-- Begin --

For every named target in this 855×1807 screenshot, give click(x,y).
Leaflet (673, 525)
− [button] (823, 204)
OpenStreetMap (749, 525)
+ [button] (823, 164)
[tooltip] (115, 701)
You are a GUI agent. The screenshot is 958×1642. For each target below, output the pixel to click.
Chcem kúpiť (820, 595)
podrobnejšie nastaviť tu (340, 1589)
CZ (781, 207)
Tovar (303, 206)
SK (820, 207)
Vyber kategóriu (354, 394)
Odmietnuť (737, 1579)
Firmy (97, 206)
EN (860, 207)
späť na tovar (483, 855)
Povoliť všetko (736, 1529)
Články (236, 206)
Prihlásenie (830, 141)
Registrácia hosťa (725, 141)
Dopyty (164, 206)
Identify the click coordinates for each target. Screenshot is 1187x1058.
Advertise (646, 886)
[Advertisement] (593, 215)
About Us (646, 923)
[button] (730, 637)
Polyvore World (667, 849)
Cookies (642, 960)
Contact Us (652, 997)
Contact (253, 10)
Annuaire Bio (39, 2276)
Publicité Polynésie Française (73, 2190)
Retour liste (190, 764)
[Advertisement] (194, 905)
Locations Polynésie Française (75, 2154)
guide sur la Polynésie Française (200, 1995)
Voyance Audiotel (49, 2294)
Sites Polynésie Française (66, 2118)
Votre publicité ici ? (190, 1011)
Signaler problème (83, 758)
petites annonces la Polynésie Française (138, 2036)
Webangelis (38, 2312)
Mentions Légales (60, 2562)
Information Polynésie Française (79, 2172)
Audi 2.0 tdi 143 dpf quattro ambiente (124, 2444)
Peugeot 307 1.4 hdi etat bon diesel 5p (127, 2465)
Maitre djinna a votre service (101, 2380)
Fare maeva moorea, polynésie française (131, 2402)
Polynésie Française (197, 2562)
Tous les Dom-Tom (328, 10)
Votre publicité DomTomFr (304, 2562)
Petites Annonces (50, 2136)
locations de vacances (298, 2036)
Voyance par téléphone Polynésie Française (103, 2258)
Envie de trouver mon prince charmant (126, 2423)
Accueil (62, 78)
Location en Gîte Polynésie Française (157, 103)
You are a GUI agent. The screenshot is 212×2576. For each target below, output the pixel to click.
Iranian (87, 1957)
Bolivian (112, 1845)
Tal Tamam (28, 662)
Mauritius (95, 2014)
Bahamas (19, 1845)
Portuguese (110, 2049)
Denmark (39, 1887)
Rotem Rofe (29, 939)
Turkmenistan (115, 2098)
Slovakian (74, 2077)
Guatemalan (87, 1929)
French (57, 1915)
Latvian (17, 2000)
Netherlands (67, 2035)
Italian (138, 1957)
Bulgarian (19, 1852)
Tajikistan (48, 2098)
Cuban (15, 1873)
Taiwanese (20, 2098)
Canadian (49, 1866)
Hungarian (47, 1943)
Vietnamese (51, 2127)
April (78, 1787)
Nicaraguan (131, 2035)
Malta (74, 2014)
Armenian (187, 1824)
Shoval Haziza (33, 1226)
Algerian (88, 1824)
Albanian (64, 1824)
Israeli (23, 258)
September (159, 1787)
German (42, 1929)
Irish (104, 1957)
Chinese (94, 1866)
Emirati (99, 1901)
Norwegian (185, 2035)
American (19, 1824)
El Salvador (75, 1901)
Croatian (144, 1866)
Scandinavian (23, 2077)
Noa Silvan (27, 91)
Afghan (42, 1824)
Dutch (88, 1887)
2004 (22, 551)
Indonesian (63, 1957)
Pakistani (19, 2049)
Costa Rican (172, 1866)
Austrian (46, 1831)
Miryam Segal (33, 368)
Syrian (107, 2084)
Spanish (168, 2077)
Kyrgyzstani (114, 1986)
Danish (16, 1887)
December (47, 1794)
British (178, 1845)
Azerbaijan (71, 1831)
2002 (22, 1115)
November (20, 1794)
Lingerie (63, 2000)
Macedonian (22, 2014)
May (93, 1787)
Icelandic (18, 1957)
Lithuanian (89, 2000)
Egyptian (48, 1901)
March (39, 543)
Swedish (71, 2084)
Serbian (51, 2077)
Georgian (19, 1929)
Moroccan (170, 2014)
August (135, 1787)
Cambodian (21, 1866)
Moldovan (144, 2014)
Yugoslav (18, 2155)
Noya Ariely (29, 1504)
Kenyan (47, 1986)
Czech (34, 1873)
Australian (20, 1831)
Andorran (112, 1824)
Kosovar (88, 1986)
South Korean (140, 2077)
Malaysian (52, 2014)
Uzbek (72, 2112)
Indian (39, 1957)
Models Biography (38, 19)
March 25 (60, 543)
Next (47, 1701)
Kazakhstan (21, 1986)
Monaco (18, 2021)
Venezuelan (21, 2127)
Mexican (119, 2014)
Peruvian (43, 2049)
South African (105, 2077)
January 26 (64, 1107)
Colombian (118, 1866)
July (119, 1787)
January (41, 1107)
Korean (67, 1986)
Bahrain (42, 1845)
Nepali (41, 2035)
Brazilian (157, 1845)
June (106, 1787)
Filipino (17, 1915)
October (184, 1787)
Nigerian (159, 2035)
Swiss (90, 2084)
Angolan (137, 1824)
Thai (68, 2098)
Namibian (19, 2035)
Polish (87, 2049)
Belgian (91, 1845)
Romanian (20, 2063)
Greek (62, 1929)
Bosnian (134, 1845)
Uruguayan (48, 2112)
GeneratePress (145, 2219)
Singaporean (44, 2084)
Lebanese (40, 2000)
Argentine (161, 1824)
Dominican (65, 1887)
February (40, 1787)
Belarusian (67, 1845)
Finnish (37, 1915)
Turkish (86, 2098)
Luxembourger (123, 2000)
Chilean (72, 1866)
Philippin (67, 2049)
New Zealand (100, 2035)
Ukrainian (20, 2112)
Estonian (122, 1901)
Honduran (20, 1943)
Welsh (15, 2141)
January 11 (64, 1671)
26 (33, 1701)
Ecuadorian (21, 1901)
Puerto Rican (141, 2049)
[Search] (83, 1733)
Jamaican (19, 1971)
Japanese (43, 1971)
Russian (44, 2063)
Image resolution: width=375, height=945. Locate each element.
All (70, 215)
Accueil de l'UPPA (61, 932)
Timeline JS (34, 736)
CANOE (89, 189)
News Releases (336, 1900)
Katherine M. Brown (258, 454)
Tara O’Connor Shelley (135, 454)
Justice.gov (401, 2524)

-- End --

Copy the records word for word, beginning at the first line and stopping after the line that contains "Canadian (49, 1866)".

For every named target in this 855×1807 screenshot, give click(x,y).
Leaflet (673, 525)
− [button] (823, 204)
OpenStreetMap (749, 525)
+ [button] (823, 164)
[tooltip] (115, 701)
You are a GUI agent. The screenshot is 958×1642. For each target below, output the pixel to click.
Chcem kúpiť (820, 595)
podrobnejšie nastaviť tu (340, 1589)
CZ (781, 207)
Tovar (303, 206)
SK (820, 207)
Vyber kategóriu (354, 394)
Odmietnuť (737, 1579)
Firmy (97, 206)
EN (860, 207)
späť na tovar (483, 855)
Povoliť všetko (736, 1529)
Články (236, 206)
Prihlásenie (830, 141)
Registrácia hosťa (725, 141)
Dopyty (164, 206)
Identify the click coordinates for each target. Screenshot is 1187x1058.
Advertise (646, 886)
[Advertisement] (593, 215)
About Us (646, 923)
[button] (730, 637)
Polyvore World (667, 849)
Cookies (642, 960)
Contact Us (652, 997)
Contact (253, 10)
Annuaire Bio (39, 2276)
Publicité Polynésie Française (73, 2190)
Retour liste (190, 764)
[Advertisement] (194, 905)
Locations Polynésie Française (75, 2154)
guide sur la Polynésie Française (200, 1995)
Voyance Audiotel (49, 2294)
Sites Polynésie Française (66, 2118)
Votre publicité ici ? (190, 1011)
Signaler problème (83, 758)
petites annonces la Polynésie Française (138, 2036)
Webangelis (38, 2312)
Mentions Légales (60, 2562)
Information Polynésie Française (79, 2172)
Audi 2.0 tdi 143 dpf quattro ambiente (124, 2444)
Peugeot 307 1.4 hdi etat bon diesel 5p (127, 2465)
Maitre djinna a votre service (101, 2380)
Fare maeva moorea, polynésie française (131, 2402)
Polynésie Française (197, 2562)
Tous les Dom-Tom (328, 10)
Votre publicité DomTomFr (304, 2562)
Petites Annonces (50, 2136)
locations de vacances (298, 2036)
Voyance par téléphone Polynésie Française (103, 2258)
Envie de trouver mon prince charmant (126, 2423)
Accueil (62, 78)
Location en Gîte Polynésie Française (157, 103)
You are a GUI agent. The screenshot is 212×2576. For each target below, output the pixel to click.
Iranian (87, 1957)
Bolivian (112, 1845)
Tal Tamam (28, 662)
Mauritius (95, 2014)
Bahamas (19, 1845)
Portuguese (110, 2049)
Denmark (39, 1887)
Rotem Rofe (29, 939)
Turkmenistan (115, 2098)
Slovakian (74, 2077)
Guatemalan (87, 1929)
French (57, 1915)
Latvian (17, 2000)
Netherlands (67, 2035)
Italian (138, 1957)
Bulgarian (19, 1852)
Tajikistan (48, 2098)
Cuban (15, 1873)
Taiwanese (20, 2098)
Canadian (49, 1866)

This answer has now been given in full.